Brano selezionato:
● ● ● ● ●

La statuetta in terracotta di Démetra ivi rinvenuta si presenta secondo le sue più note immagini iconografiche del bacino mediterraneo, seduta nelle mani una patera ed un fascio di spighe.

Immagine tratta da

http://www.etruriameridionale.beniculturali.it/index.php?it/1/soprintendenza-beni-archeologici-etruria-meridionale

Cosa dice una delle tante mitologie greche

Ades rapì la figlia di Démetra; gliel’aveva data Zeus all’insaputa della madre. La fanciulla stava giocando con le figlie di Oceano sui prati lussureggianti e coglieva i fiori, rose e crochi, violette, iris e giacinti. Stava per cogliere il narciso che la dea Gea con astuzia aveva fatto spuntare per amor del dio degli inferi per tentare la fanciulla dal volto di bocciolo: una splendida meraviglia.

● ● ● ● ●

Compito assegnato a:
Estrai dall'elenco tutto ciò che va dalla riga che contiene "Reply to 'Hình" giù fino alla riga che contiene "pos(264,140)", estremi compresi, e ricopialo senza alcuna modifica.

Dati grezzi:
● ● ● ● ●

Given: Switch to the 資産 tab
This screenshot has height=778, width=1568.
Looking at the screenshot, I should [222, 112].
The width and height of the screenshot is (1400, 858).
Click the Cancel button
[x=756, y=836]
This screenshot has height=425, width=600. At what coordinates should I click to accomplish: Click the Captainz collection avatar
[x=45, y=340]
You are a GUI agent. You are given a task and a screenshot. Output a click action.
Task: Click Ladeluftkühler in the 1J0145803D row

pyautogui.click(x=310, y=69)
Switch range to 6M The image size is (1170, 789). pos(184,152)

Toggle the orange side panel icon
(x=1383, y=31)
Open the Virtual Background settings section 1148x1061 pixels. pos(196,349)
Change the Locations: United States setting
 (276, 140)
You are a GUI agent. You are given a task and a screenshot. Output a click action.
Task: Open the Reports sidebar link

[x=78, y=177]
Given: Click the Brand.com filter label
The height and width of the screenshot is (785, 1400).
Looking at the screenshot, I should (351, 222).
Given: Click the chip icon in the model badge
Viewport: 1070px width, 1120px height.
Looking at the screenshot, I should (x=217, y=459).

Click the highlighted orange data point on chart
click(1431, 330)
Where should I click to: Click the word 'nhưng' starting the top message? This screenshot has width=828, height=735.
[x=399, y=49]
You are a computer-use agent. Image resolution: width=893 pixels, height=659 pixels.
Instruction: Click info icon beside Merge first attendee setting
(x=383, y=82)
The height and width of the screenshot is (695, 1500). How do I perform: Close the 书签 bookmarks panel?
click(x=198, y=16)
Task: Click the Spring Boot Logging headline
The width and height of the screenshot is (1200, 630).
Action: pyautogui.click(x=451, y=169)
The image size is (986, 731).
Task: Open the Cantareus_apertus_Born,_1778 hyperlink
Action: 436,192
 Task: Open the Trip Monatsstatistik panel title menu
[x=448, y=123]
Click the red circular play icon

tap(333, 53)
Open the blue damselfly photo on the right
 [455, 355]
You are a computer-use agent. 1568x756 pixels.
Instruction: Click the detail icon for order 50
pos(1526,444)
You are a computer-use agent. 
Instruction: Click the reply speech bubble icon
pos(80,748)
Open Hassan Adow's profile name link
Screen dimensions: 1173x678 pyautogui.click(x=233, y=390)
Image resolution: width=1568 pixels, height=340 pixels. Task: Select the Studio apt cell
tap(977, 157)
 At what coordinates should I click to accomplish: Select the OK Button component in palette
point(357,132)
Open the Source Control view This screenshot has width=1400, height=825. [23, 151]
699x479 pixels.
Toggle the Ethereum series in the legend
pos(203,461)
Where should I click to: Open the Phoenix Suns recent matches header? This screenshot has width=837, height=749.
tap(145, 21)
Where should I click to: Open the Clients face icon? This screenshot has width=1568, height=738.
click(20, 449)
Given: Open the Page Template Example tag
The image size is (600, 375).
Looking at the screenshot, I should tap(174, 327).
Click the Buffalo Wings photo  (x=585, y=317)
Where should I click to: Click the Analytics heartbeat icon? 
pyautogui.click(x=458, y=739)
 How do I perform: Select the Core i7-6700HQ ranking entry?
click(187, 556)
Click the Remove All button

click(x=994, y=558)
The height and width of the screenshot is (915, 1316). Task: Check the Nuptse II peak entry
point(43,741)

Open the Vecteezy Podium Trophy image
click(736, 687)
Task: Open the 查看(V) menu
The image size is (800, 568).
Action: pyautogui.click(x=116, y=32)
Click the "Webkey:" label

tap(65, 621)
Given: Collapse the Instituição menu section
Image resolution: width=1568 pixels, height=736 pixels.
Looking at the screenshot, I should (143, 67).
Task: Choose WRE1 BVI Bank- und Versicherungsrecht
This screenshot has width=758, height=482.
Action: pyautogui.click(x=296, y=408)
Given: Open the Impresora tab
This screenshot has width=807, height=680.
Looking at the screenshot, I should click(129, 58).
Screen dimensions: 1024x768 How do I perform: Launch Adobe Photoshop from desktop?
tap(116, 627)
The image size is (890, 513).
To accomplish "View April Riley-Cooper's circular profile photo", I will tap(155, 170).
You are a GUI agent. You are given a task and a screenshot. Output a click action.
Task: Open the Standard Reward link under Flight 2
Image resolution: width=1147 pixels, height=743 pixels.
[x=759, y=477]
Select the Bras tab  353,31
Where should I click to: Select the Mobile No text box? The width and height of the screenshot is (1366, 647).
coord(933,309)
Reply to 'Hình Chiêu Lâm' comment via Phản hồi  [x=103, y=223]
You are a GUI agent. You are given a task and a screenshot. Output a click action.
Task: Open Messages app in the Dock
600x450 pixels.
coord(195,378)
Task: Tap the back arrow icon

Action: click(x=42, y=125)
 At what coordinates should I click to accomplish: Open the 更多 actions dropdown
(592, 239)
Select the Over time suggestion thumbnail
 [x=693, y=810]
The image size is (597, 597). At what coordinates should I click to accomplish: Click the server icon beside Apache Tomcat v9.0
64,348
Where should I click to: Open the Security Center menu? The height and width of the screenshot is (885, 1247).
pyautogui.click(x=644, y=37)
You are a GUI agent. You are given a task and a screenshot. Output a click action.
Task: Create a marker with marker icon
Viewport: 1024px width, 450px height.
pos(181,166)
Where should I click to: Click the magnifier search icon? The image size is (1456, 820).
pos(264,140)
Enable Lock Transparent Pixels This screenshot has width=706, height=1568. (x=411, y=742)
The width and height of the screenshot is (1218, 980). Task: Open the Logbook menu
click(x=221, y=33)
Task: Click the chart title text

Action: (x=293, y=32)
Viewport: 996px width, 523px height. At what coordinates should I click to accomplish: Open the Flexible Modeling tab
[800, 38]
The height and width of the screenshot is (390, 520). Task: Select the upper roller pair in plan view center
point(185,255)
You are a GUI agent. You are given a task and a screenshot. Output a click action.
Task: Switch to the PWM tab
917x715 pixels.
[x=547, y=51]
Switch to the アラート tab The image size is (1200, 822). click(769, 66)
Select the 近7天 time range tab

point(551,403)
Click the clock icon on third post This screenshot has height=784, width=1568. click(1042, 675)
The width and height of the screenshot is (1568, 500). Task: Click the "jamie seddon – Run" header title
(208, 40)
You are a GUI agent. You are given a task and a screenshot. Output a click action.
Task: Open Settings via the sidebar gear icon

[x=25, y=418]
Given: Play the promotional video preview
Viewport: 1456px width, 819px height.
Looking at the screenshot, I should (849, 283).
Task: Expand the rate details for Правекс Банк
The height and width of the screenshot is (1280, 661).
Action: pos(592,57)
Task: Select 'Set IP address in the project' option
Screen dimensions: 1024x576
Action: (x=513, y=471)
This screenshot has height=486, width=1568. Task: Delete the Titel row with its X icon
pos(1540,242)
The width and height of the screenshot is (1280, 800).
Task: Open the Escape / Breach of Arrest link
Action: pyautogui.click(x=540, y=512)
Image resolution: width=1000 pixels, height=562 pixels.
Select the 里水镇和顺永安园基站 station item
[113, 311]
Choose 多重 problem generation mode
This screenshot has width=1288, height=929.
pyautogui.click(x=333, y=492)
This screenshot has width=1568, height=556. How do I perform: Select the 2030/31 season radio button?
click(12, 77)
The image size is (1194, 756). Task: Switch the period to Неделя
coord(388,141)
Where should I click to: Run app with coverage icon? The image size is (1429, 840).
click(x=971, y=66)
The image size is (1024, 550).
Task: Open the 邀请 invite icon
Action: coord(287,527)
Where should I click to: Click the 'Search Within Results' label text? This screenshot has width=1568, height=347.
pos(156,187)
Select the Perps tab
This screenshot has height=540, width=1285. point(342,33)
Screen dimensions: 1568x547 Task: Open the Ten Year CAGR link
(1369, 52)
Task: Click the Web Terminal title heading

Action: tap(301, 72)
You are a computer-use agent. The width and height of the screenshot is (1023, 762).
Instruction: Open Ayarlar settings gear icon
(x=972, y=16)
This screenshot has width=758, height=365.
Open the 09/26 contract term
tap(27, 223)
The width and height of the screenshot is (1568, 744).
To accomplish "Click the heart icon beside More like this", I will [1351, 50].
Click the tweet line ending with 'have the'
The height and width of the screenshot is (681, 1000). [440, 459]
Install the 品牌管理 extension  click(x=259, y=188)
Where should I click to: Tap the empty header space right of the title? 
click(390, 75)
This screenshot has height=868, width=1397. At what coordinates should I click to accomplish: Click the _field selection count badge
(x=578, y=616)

● ● ● ● ●

Compito assegnato b:
Nel brano sulla statuetta in terracotta, sostituisci "Démetra" con "Cerere" in tutto il tratto che va da "La statuetta in" giù fino a "una splendida meraviglia.", poi riporta quel tratto così modificato.

Risposta scritta a:
Reply to 'Hình Chiêu Lâm' comment via Phản hồi  [x=103, y=223]
You are a GUI agent. You are given a task and a screenshot. Output a click action.
Task: Open Messages app in the Dock
600x450 pixels.
coord(195,378)
Task: Tap the back arrow icon

Action: click(x=42, y=125)
 At what coordinates should I click to accomplish: Open the 更多 actions dropdown
(592, 239)
Select the Over time suggestion thumbnail
 [x=693, y=810]
The image size is (597, 597). At what coordinates should I click to accomplish: Click the server icon beside Apache Tomcat v9.0
64,348
Where should I click to: Open the Security Center menu? The height and width of the screenshot is (885, 1247).
pyautogui.click(x=644, y=37)
You are a GUI agent. You are given a task and a screenshot. Output a click action.
Task: Create a marker with marker icon
Viewport: 1024px width, 450px height.
pos(181,166)
Where should I click to: Click the magnifier search icon? The image size is (1456, 820).
pos(264,140)

Risposta scritta b:
La statuetta in terracotta di Cerere ivi rinvenuta si presenta secondo le sue più note immagini iconografiche del bacino mediterraneo, seduta nelle mani una patera ed un fascio di spighe.

Immagine tratta da

http://www.etruriameridionale.beniculturali.it/index.php?it/1/soprintendenza-beni-archeologici-etruria-meridionale

Cosa dice una delle tante mitologie greche

Ades rapì la figlia di Cerere; gliel’aveva data Zeus all’insaputa della madre. La fanciulla stava giocando con le figlie di Oceano sui prati lussureggianti e coglieva i fiori, rose e crochi, violette, iris e giacinti. Stava per cogliere il narciso che la dea Gea con astuzia aveva fatto spuntare per amor del dio degli inferi per tentare la fanciulla dal volto di bocciolo: una splendida meraviglia.